*** Begin section ***

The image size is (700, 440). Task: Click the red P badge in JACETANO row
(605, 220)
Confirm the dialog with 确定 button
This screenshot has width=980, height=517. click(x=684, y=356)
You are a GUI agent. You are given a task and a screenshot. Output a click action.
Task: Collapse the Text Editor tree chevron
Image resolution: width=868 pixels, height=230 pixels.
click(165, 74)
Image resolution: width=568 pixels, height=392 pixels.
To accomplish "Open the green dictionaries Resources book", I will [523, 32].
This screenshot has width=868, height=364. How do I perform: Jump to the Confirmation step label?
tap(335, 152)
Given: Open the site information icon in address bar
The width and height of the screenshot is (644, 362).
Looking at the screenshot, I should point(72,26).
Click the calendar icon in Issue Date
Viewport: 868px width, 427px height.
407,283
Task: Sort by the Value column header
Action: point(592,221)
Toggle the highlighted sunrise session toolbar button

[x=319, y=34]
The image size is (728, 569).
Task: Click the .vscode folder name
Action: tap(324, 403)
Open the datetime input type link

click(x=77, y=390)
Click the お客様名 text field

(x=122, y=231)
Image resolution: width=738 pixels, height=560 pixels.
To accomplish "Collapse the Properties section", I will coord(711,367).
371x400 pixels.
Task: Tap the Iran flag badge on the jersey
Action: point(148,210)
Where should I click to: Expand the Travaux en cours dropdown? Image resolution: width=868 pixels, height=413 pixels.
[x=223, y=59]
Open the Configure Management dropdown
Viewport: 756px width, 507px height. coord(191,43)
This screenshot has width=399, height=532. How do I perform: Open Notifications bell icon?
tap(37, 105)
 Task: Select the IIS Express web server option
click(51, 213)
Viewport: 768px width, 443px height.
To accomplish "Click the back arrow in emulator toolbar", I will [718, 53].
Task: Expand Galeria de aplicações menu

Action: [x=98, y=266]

*** End section ***

[EXERCISE DETAILS] Please return the full set of records exactly as given above.

[FINISHED TASK]
The image size is (700, 440). Task: Click the red P badge in JACETANO row
(605, 220)
Confirm the dialog with 确定 button
This screenshot has width=980, height=517. click(x=684, y=356)
You are a GUI agent. You are given a task and a screenshot. Output a click action.
Task: Collapse the Text Editor tree chevron
Image resolution: width=868 pixels, height=230 pixels.
click(165, 74)
Image resolution: width=568 pixels, height=392 pixels.
To accomplish "Open the green dictionaries Resources book", I will [523, 32].
This screenshot has width=868, height=364. How do I perform: Jump to the Confirmation step label?
tap(335, 152)
Given: Open the site information icon in address bar
The width and height of the screenshot is (644, 362).
Looking at the screenshot, I should point(72,26).
Click the calendar icon in Issue Date
Viewport: 868px width, 427px height.
407,283
Task: Sort by the Value column header
Action: point(592,221)
Toggle the highlighted sunrise session toolbar button

[x=319, y=34]
The image size is (728, 569).
Task: Click the .vscode folder name
Action: tap(324, 403)
Open the datetime input type link

click(x=77, y=390)
Click the お客様名 text field

(x=122, y=231)
Image resolution: width=738 pixels, height=560 pixels.
To accomplish "Collapse the Properties section", I will coord(711,367).
371x400 pixels.
Task: Tap the Iran flag badge on the jersey
Action: point(148,210)
Where should I click to: Expand the Travaux en cours dropdown? Image resolution: width=868 pixels, height=413 pixels.
[x=223, y=59]
Open the Configure Management dropdown
Viewport: 756px width, 507px height. coord(191,43)
This screenshot has width=399, height=532. How do I perform: Open Notifications bell icon?
tap(37, 105)
 Task: Select the IIS Express web server option
click(51, 213)
Viewport: 768px width, 443px height.
To accomplish "Click the back arrow in emulator toolbar", I will [718, 53].
Task: Expand Galeria de aplicações menu

Action: [x=98, y=266]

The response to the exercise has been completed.